Berlin (taz) - Als der in Jamaika geborene Kanadier Ben Johnson am Samstag aus den Startblöcken des 100-Meter -Endlaufes schoß, hatte er ganz gegen sonstige Gewohnheit nur einen minimalen Vorsprung gegenüber seinem Hauptrivalen Carl Lewis (USA). Auf den nächsten Metern zog der bullige Sprinter jedoch unaufhaltsam davon und lag an der Sechzigmetermarke mit 0,16 Sekunden in Führung. Seine größte Geschwindigkeit erreichte Johnson zwischen 40 und 50 Metern mit 43,37 Stundenkilometern, ein Durchschnittstempo, das auch Carl Lewis erzielte - allerdings erst zwischen 80 und 90 Metern, und da war es schon zu spät. Der 26 Jahre alte Kanadier widerlegte des Amerikaners boshafte These, daß Johnson nur ein 60-Meter-Läufer sei, der danach versuche, „irgendwie anzukommen“, büßte nur noch 0,04 Sekunden ein und raste mit der phänomenalen neuen Weltrekordzeit von 9,79 Sekunden vor dem düpierten Lewis (9,92), der immerhin das beste Rennen seiner Laufbahn bot, und dem neuen Europarekordler Linford Christie (Großbritannien/9,97) über die Ziellinie.

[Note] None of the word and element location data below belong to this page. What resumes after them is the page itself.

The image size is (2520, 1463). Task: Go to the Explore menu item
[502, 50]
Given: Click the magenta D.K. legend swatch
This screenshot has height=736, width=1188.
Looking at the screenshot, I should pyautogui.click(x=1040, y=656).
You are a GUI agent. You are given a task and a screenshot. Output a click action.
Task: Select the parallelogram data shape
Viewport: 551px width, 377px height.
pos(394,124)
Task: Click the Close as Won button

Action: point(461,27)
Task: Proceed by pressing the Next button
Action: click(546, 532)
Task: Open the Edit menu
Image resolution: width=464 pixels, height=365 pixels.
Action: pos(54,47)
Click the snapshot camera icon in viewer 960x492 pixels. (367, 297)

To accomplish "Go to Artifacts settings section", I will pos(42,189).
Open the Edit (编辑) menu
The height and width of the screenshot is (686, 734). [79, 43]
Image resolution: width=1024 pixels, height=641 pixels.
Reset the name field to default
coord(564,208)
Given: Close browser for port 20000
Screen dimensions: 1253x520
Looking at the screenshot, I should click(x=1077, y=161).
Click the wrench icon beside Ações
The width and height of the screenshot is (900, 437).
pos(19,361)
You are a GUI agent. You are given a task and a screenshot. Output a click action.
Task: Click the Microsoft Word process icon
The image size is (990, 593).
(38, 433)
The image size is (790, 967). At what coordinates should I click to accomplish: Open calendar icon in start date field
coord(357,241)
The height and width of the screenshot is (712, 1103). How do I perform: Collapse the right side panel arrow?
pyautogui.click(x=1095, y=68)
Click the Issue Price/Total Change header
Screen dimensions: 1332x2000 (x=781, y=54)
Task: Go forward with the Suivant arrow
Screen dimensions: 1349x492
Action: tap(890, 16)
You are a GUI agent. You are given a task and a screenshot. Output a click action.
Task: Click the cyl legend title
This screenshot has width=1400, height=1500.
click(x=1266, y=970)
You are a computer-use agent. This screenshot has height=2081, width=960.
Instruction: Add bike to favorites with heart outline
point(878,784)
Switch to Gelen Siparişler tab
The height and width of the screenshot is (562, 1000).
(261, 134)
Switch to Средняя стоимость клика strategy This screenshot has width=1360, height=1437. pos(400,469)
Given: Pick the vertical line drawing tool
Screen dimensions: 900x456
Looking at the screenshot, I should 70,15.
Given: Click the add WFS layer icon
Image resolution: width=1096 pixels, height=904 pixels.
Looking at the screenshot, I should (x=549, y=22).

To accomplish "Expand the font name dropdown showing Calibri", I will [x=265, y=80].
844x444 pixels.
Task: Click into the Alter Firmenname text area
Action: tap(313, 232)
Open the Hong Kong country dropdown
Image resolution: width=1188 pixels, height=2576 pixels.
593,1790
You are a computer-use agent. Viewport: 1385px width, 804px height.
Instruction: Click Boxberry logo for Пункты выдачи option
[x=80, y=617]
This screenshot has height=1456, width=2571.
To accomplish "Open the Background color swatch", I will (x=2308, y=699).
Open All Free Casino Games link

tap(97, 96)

In diesem Moment hatte Johnson, der im letzten Jahr in Rom bereits Weltmeister geworden war, sein Einkommen glatt verdoppelt, wie sein Manager frohlockend bekanntgab, von zwei auf vier Millionen Dollar pro Jahr. Vertraglich vereinbarte Prämien für den Olympiasieg brachten ihm zudem mit einem Schlag 500.000 Dollar. Das Knistern imaginärer Geldscheine übertönte nach Augenzeugenberichten sogar den Jubel im Stadion.

Carl Lewis, der nach seinem Sieg gegen Johnson im August beim 700.000 Dollar-Duell von Zürich und guten Vorlaufzeiten sehr optimistisch ins Rennen gegegangen war, versuchte sich nach der Niederlage gelassen zu geben. „Ich bin über meine Vorstellung glücklich,“ behauptete der betrübten Blickes, „denn ich bin mein bestes Rennen gelaufen. Ab sofort gilt meine volle Konzentration den restlichen drei Disziplinen, die ich noch bestreiten werde.“

Der Traum, das Kunststück von Los Angeles zu wiederholen und vier Goldmedaillen zu gewinnen, ist indes früh geplatzt. Eine 100-Meter-Goldmedaille fehlt ihm in seiner Sammlung sogar völlig, denn die von Los Angeles gab er seinem Vater im vergangenen Jahr mit ins Grab. „Ich kann sie entbehren“, hatte er damals gesagt, „denn in Seoul hole ich noch eine“. Während also Lewis „für seinen Vater“ lief, sprintete Johnson „für seine Mutter“. Die lebt noch und bekam das Edelmetall nach der Siegerehrung umgehend ausgehändigt.

Das Erfolgsrezept des Kanadiers war denkbar einfach: „Ich habe alles genauso gemacht wie vor einem Jahr in Rom. Bewährtes soll man nicht verändern.“ Und später wagte der Olympiasieger auch noch einen Blick in die Zukunft: „Warum sollte ich nicht unter neun Sekunden bleiben können, wo ich doch ständig besser werde.“ Aber da hatte er zwecks Dopingkontrolle schon zehn Dosen Bier getrunken.